Nature in its essence is the embodiment of My Name, the Maker, the Creator. Its manifestations are diversified by varying causes, and in this diversity there are signs for men of discernment. Nature is God’s Will and is its expression in and through the contingent world. It is a dispensation of Providence ordained by the Ordainer, the All-Wise. Were anyone to affirm that it is the Will of God as manifested in the world of being, no one should question this assertion.


So learning of the world of nature has much to teach us - and these astronomy softwares are a venue to learn about some of that world that might be a bit removed from the average person. It expands our minds of what is and what might be - how far and wide and high things are, and beautiful in ways no thing on the planet can be. It can wet the appetite for a more direct experience - laying out in the grass watching the night sky, or visiting area observatories where you can see for your self with your own eyes, or setting your camera to a long exposure time to capture the night sky in more detail then you would just by glancing up. The Pleiades are held up as a symbol of the unity we should strive for!

The Pleiades Star Cluster  Credit & Copyright: Robert Gendler

Expanding on this theme is the question of life in the universe beyond our planet.

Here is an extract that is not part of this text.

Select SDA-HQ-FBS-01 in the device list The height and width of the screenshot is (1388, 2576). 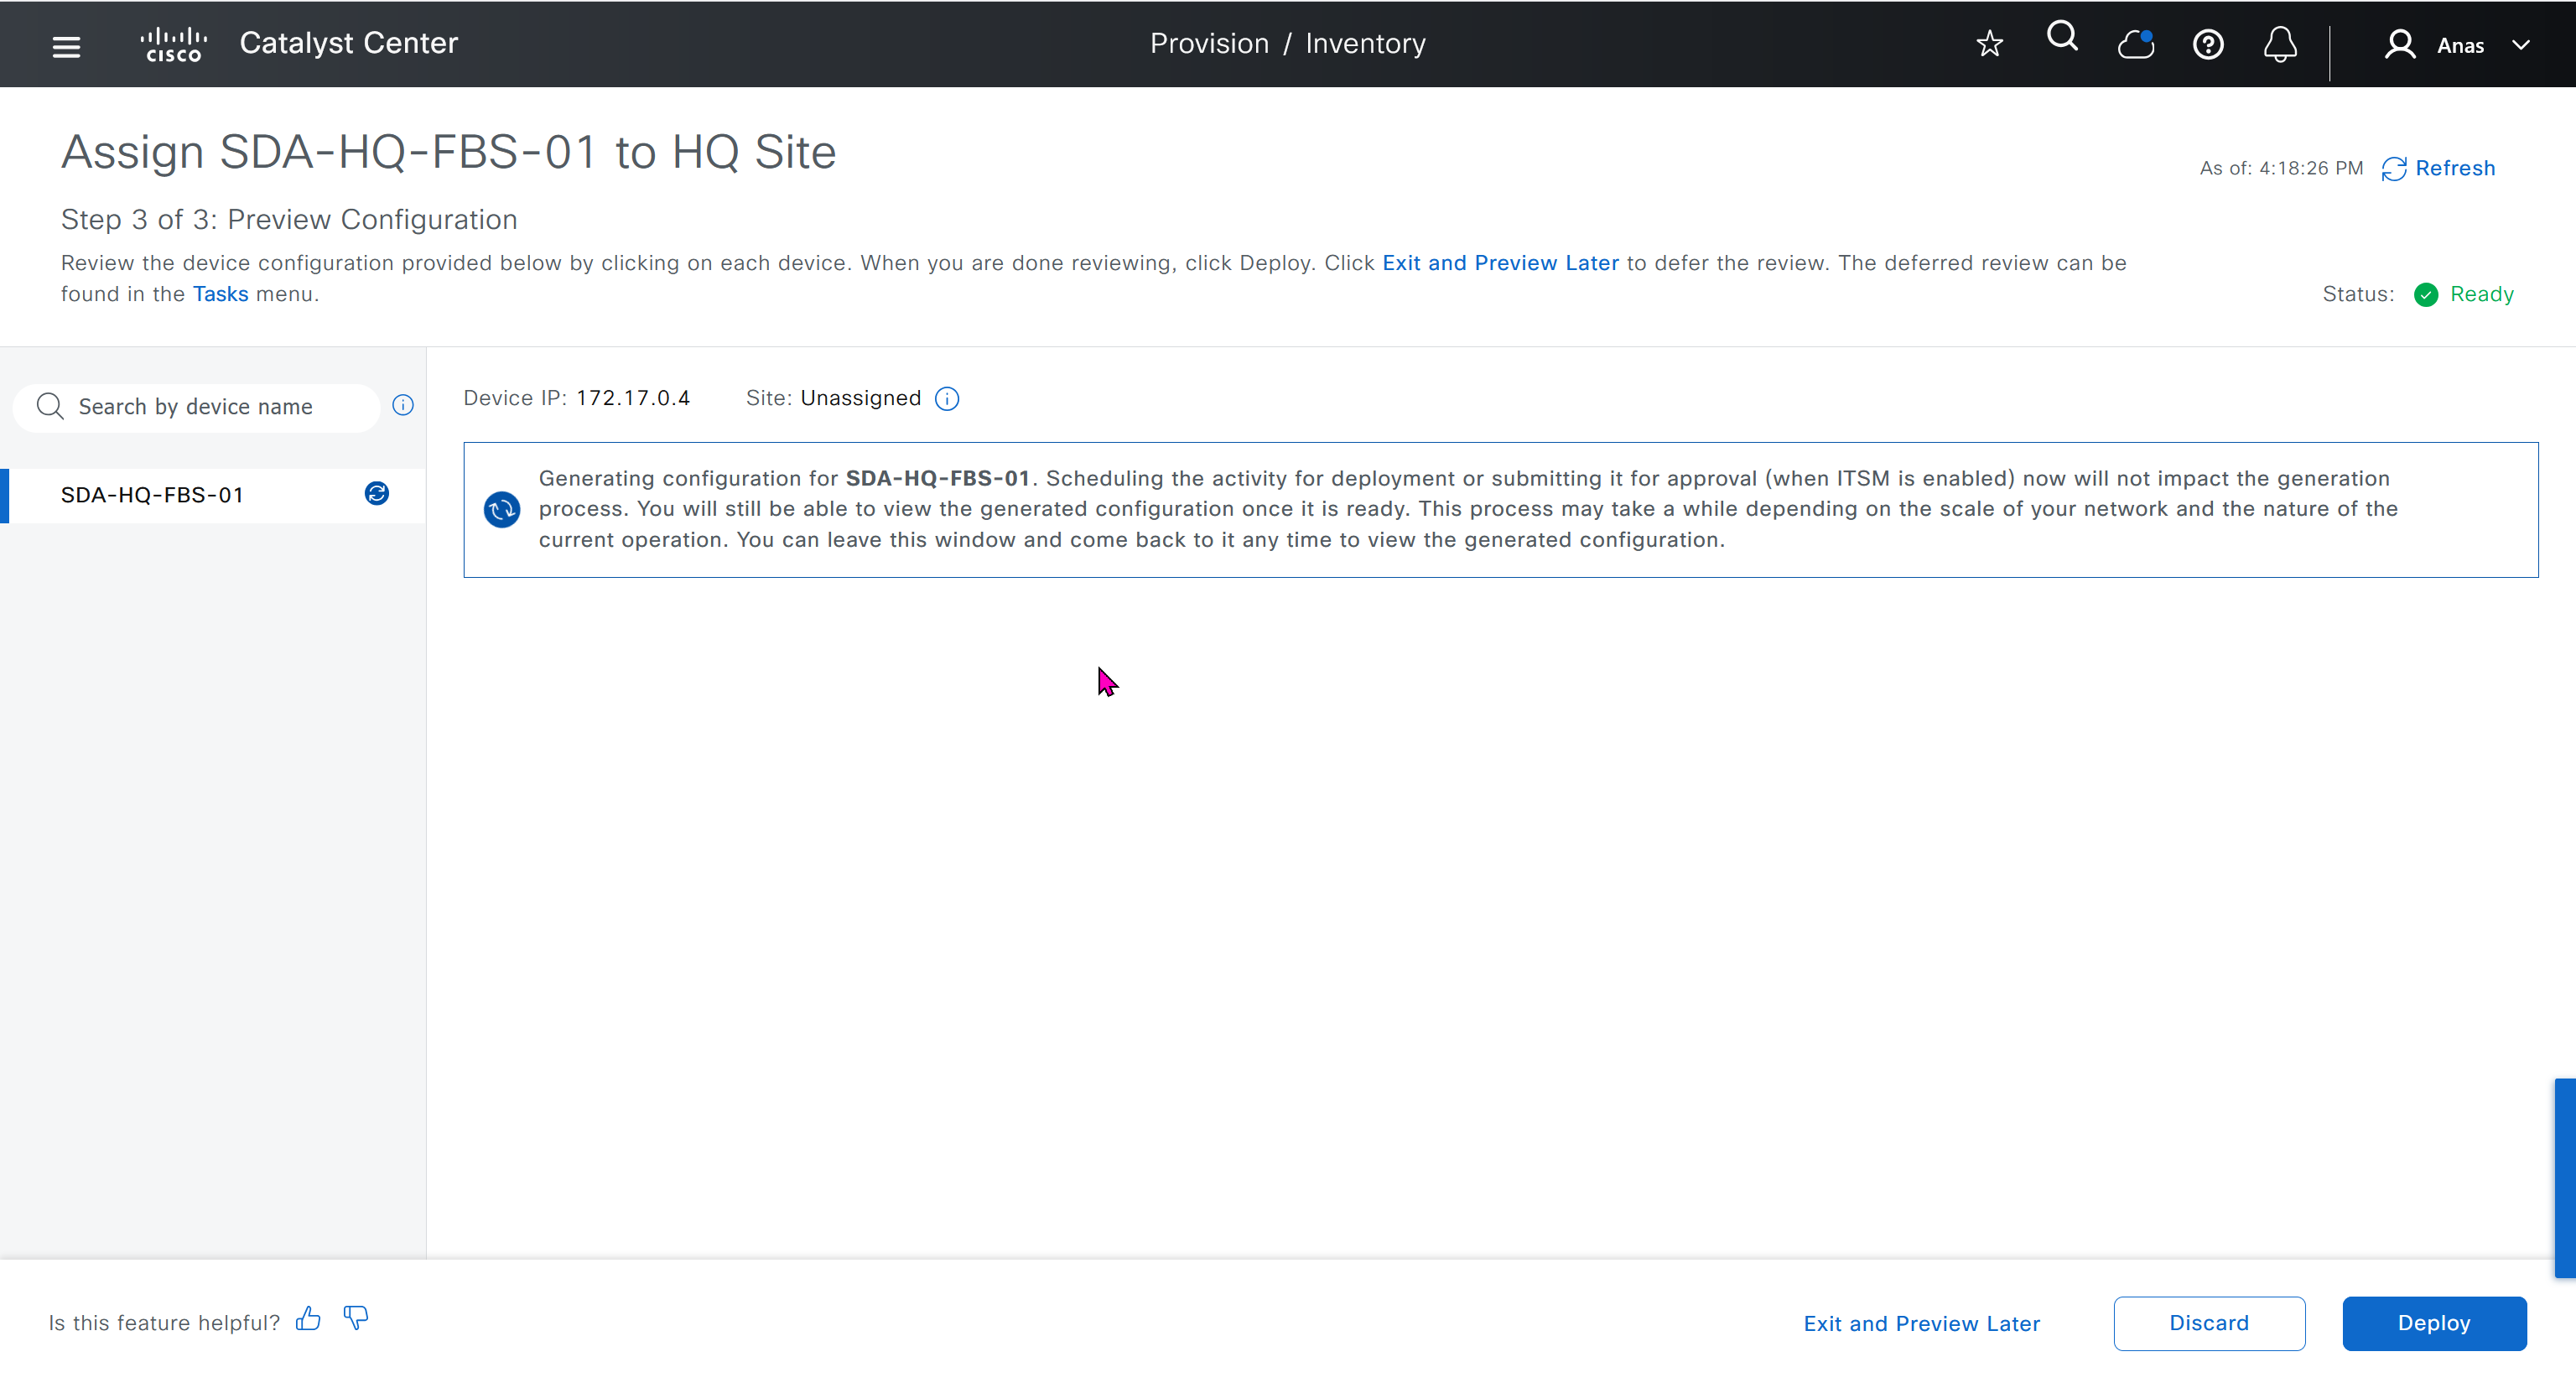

A subject that gets little or no comment in other Books of God has now been given some attention - perhaps there is something we need to be more aware of.... Not only does the Bahá'í faith accept that all the well known religions are inspired of one God and the aboriginal faith traditions are reflections of that same inspiration, but Bahá'í writings refer to Prophets "bearing a Message to God's creatures in each of the worlds whose number God, alone, in His all-encompassing knowledge, can reckon" which are "inhabited by beings capable of knowing God."(see "our planet" link for refs.) Some of us even have a Seti team for Seti@Home- Bahá'í Seti!

One of the qualities of nature and our perception of it is that our appreciate shows a limit of itself. Let me explain - Bahá'u'lláh says in the Valley of Unity: "In like manner, colors become visible in every object according to the nature of that object. For instance, in a yellow globe, the rays shine yellow; in a white the rays are white; and in a red, the red rays are manifest. Then these variations are from the object, not from the shining light." So things we see by reflection or emission show the part they share in common with light but of which they are not internally. Green leaves reflect green, yet are not of themselves green - they are, internally, red. Likewise things we see by their emission are sharing a part of themselves with us - but they remain behind, and some part not seen. Think of it like reading braille - we perceive the bumps of things, not the paper of which they are made - our senses are geared to read the bumps. Indeed in a curious way we also do not see the light itself - we see what the light is carrying and don't see what the light is itself. So light and all things are, like God, the manifest and hidden!

4 comments:

Anonymous said...

Try the DS2 system at MPSC, which wasn't out at the time you posted this! I'll let you know when my next show will be!

SMK said...

I don't get "DS2 at MPSC" and searching isn't getting there I think.

As for your show, I hope the logistics come together - it would be good!

Anonymous said...

Hey Steve. It's this: http://www.skyskan.com/products/ds

We now use it for shows al planetario.

SMK said...

AH - so I see. My review was of free home user software. Deep Sky 2 is full planetarium software. Cool of course.